Gas Supplies and the Power Sector
The recovery of gas infrastructure may have even more immediate implications for Syria’s electricity sector. The Syrian Petroleum Company has begun pumping natural gas from Jbessa fields in Hasakah province to the Furqlus gas processing plant near Homs at a rate of approximately 1.2 million cubic meters per day, operating at 35 bar via the Kouniko and Markada stations.
Although modest, this increase comes amid severe shortages. Government data for 2025 indicate that Syria requires roughly 23 million cubic meters of gas per day, in addition to about 5,000 tons of fuel oil daily, to provide continuous electricity nationwide. The new supplies could help increase electricity production.

Particular attention is focused on Kouniko gas plant in Deir Ezzor, once the country’s largest gas processing facility, with a pre-war capacity of approximately 13 million cubic meters per day. Its gradual return to service could significantly narrow the gap between supply and demand, though full rehabilitation will require considerable time and investment.
In addition to gas infrastructure, the Euphrates Dam, recently regained by the government from the SDF, is a critical piece of Syria’s water and energy system. Its hydroelectric station contains eight generating units, each capable of producing 110 megawatts, supplying electricity to much of the region. The dam will further reinforce the government’s ability to maintain power supply nationwide.
Strategic Importance Beyond Production
The oil and gas fields recently brought back under state control hold strategic significance not only for production but also for restoring the government’s authority over wells and efficiently managing national transportation and distribution networks.

The recovery of al-Omar field, the largest in the country, represents a key step in reviving oil output. Before the war, the field produced roughly 80,000 barrels per day; current production is estimated at around 20,000 barrels per day following years of depletion and unregulated extraction.
Economic and Financial Implications
Bringing oil and gas back into the formal state framework channels revenues directly into the public treasury rather than leaking into the shadow economy or smuggling networks. This allows the government to fund part of its expenditures and eases pressure on foreign currency reserves.
Before the war, the energy sector accounted for approximately 20% of Syria’s GDP and over 50% of state revenues.
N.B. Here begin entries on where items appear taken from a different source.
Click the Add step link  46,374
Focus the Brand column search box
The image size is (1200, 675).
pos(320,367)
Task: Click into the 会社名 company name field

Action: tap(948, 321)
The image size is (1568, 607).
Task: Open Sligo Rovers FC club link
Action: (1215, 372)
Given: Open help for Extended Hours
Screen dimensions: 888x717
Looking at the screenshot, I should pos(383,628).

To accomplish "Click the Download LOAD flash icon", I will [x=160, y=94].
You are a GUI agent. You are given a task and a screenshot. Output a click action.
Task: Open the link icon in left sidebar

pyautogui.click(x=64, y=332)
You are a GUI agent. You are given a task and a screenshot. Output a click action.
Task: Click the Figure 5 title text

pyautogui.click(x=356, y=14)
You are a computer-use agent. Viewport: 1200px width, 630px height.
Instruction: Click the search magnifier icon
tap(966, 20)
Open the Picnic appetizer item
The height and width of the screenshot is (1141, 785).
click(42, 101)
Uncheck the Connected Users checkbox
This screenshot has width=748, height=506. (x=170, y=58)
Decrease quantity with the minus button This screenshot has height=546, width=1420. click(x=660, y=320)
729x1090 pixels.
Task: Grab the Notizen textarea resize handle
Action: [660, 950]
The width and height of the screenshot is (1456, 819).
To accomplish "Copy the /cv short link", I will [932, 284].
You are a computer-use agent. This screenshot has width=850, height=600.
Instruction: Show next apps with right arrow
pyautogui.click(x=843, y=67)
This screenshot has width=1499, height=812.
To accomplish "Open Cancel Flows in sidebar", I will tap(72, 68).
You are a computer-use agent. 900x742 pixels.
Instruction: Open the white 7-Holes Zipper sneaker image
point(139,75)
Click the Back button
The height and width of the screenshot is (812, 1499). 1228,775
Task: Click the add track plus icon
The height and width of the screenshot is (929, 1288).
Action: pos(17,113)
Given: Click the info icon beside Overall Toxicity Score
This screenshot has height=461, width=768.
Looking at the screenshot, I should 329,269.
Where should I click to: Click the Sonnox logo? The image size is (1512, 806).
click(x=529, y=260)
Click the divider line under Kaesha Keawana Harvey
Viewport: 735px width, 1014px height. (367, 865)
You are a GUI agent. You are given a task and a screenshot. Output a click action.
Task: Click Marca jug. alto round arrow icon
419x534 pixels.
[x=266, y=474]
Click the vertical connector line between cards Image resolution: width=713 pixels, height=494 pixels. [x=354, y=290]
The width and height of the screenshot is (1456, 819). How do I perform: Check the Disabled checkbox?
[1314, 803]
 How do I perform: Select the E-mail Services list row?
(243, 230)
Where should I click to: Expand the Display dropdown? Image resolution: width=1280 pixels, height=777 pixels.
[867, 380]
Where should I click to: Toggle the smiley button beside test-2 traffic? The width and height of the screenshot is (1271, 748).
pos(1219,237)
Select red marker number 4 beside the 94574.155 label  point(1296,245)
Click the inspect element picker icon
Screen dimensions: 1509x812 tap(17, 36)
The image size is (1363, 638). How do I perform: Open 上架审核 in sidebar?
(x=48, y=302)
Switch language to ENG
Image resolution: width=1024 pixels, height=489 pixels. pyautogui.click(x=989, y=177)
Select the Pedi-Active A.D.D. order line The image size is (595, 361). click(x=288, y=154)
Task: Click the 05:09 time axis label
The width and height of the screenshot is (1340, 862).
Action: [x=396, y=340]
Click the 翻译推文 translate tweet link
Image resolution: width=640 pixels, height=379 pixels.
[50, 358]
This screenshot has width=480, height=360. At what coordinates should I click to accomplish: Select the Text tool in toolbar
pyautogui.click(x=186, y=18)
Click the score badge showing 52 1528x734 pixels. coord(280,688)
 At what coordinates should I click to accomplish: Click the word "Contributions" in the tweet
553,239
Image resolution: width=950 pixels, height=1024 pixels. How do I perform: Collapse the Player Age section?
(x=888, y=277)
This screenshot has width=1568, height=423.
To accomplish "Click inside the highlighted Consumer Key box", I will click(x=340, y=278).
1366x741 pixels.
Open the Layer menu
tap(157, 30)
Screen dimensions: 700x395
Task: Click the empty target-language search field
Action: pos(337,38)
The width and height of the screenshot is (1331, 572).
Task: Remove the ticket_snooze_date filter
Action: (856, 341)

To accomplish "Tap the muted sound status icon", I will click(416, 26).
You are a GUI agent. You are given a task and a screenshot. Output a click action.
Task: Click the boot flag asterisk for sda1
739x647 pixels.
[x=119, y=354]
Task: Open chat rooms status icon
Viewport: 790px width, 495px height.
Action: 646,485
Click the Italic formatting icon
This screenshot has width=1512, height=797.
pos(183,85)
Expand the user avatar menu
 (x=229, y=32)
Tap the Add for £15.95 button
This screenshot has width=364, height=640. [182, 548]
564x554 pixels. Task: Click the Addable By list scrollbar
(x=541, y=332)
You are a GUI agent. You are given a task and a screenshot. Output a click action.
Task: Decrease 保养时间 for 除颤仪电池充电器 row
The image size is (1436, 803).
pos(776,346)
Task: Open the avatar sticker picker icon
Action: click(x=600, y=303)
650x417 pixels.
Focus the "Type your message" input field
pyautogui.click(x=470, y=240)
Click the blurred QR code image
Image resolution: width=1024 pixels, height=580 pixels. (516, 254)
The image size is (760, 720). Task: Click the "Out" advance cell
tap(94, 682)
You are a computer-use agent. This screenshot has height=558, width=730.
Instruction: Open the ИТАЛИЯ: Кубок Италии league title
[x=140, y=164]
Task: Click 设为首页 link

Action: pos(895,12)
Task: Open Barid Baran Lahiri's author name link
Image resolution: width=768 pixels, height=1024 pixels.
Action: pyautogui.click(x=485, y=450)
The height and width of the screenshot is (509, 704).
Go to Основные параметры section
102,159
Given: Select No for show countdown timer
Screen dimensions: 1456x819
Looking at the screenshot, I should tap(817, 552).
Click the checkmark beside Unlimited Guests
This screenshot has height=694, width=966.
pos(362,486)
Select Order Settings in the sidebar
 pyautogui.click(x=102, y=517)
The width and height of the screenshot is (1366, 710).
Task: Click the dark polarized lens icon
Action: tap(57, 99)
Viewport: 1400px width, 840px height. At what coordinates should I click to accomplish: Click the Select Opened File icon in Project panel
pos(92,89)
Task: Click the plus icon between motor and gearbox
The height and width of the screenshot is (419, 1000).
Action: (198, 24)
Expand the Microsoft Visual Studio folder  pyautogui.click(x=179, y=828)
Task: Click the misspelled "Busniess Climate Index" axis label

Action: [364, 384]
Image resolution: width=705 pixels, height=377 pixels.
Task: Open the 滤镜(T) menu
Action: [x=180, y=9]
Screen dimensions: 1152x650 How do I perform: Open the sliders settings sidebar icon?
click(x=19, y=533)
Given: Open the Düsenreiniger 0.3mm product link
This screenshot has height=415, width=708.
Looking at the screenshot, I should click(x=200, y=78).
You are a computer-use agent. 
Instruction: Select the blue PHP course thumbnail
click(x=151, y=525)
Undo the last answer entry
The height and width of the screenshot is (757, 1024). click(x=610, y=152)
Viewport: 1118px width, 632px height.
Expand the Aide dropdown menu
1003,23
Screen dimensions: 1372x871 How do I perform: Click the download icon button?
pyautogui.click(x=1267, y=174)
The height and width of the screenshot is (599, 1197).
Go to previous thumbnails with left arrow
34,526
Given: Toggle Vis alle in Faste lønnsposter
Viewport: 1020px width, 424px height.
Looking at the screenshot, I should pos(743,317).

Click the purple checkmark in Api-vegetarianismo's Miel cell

Since 2011, much of this income has been lost, and a full recovery depends on rehabilitating infrastructure that suffered extensive damage. International estimates place sector losses at more than $115 billion during the war years.

The Syrian government’s return to control over oil and gas wells in Jazira region marks a pivotal moment with significant economic and political implications. It restores the state’s authority over a vital economic and sovereign lifeline, opens the door to reducing energy deficits, improves electricity supply, and supports gradual economic recovery.